■ **INSTRUCTIONS TO FOLLOW**:
Copy the records word for word from the very first line through the line that contains "Looking at the screenshot, I should click(x=79, y=65).", including that line.

☆ ☆ ☆ ☆ ☆

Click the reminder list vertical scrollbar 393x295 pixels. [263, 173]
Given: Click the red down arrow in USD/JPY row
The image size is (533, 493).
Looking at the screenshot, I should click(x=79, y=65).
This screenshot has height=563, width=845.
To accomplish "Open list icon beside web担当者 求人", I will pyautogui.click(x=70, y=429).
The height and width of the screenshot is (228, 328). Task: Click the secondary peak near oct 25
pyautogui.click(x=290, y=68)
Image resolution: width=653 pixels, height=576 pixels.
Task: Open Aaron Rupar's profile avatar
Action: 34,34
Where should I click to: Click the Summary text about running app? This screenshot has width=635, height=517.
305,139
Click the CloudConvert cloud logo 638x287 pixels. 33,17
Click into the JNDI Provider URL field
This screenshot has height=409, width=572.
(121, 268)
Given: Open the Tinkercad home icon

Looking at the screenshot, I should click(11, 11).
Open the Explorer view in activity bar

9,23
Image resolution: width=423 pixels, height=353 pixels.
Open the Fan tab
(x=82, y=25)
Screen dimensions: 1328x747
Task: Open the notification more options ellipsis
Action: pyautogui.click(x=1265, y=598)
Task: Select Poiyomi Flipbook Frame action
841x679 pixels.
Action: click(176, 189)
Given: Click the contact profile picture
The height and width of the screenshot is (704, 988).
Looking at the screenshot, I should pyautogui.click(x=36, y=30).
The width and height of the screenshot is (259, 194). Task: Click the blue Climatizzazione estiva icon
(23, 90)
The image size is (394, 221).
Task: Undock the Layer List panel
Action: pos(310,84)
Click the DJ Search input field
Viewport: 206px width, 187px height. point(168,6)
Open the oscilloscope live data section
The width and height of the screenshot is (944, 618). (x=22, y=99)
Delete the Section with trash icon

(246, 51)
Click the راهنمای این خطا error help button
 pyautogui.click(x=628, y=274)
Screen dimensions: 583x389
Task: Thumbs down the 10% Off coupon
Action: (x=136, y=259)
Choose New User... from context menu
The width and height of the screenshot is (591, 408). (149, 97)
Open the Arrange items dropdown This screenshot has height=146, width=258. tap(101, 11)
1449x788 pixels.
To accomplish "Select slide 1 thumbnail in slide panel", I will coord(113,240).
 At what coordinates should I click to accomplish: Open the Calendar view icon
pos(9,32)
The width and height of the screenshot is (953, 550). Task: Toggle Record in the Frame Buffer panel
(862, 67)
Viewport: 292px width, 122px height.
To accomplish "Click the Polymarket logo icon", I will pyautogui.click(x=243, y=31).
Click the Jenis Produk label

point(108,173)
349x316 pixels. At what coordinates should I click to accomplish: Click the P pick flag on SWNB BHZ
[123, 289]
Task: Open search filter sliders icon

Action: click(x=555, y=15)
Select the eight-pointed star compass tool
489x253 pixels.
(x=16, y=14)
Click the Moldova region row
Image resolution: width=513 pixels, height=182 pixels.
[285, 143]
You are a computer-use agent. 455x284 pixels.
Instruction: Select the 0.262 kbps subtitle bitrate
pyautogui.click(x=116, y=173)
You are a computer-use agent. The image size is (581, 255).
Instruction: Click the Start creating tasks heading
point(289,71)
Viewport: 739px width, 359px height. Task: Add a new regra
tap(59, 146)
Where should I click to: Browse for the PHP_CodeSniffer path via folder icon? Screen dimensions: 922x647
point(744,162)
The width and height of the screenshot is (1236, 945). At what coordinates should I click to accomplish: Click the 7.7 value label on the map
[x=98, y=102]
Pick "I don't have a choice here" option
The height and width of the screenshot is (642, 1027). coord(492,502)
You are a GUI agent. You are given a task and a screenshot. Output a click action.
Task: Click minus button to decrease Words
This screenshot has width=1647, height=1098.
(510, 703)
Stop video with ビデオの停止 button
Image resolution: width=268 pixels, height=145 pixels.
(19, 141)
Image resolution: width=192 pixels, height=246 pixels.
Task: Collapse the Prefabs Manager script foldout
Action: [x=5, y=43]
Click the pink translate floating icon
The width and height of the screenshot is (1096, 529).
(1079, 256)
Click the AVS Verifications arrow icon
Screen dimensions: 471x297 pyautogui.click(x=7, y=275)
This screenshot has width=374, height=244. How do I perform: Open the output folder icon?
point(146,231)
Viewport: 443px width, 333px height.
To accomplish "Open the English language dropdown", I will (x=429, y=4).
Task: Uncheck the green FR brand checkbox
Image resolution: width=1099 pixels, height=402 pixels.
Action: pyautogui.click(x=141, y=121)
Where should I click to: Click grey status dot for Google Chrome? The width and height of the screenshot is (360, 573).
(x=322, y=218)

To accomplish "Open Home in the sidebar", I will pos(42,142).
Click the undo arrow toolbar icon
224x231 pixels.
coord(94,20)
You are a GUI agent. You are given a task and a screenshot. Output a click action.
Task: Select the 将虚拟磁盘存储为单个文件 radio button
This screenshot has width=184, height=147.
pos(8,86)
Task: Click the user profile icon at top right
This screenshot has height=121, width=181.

☆ ☆ ☆ ☆ ☆

■ **REPLY TO THE TASK**:
Click the reminder list vertical scrollbar 393x295 pixels. [263, 173]
Given: Click the red down arrow in USD/JPY row
The image size is (533, 493).
Looking at the screenshot, I should click(x=79, y=65).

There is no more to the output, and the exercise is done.